Problema proposto: Trascrivi come elenco numerato le righe comprese tra quella che contiene "You are a computer-use" e quella che contiene "[x=487, y=366]", entrambe incluse, tralasciando le righe vuote. Non riportare le immagini nella risposta.

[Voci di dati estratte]

* * *

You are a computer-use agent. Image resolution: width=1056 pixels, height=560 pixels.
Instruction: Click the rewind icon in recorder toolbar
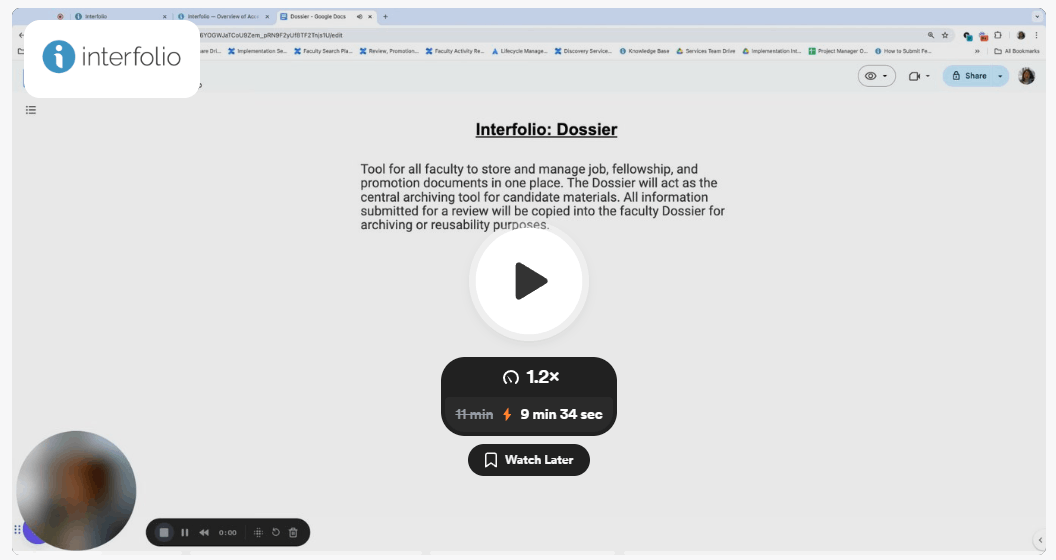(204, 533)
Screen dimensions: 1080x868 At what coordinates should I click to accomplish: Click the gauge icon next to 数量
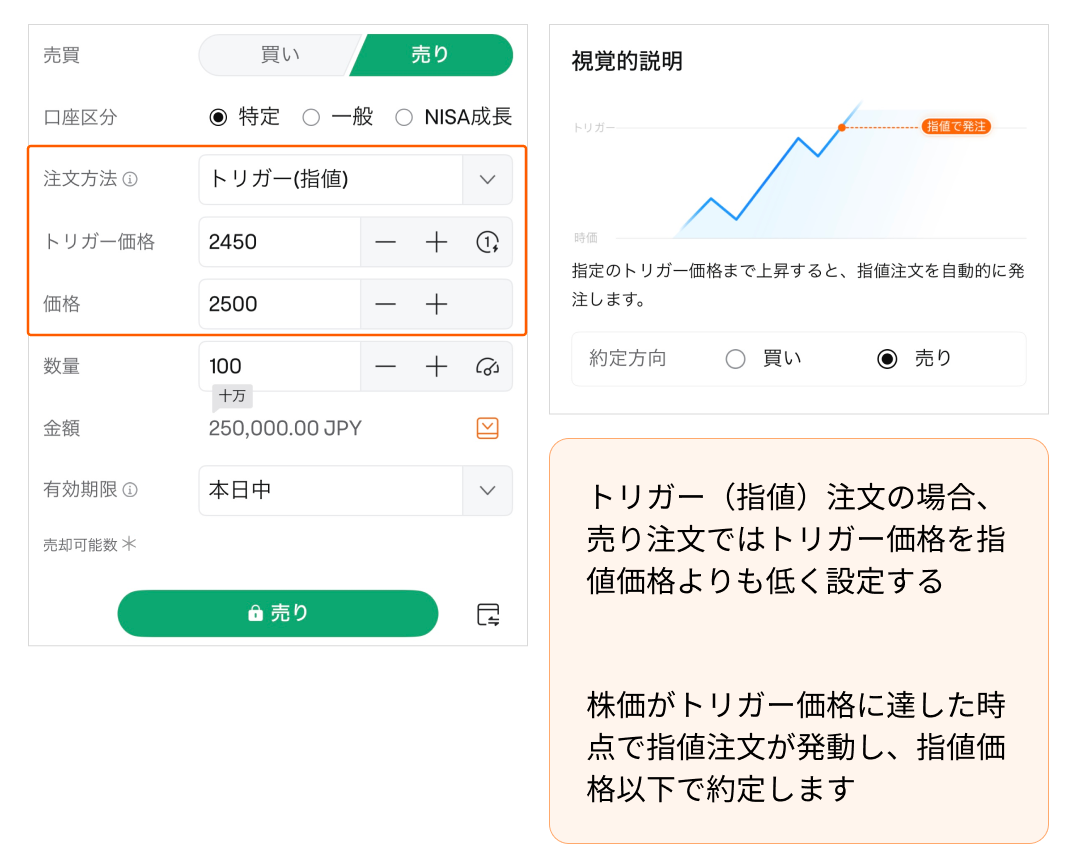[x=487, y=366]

* * *

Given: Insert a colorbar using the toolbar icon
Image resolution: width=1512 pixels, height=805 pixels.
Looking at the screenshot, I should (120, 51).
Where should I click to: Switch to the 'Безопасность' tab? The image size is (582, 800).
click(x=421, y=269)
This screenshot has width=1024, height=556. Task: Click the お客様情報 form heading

* * *

Risposta qui sotto:
1. You are a computer-use agent. Image resolution: width=1056 pixels, height=560 pixels.
2. Instruction: Click the rewind icon in recorder toolbar
3. (204, 533)
4. Screen dimensions: 1080x868 At what coordinates should I click to accomplish: Click the gauge icon next to 数量
5. [x=487, y=366]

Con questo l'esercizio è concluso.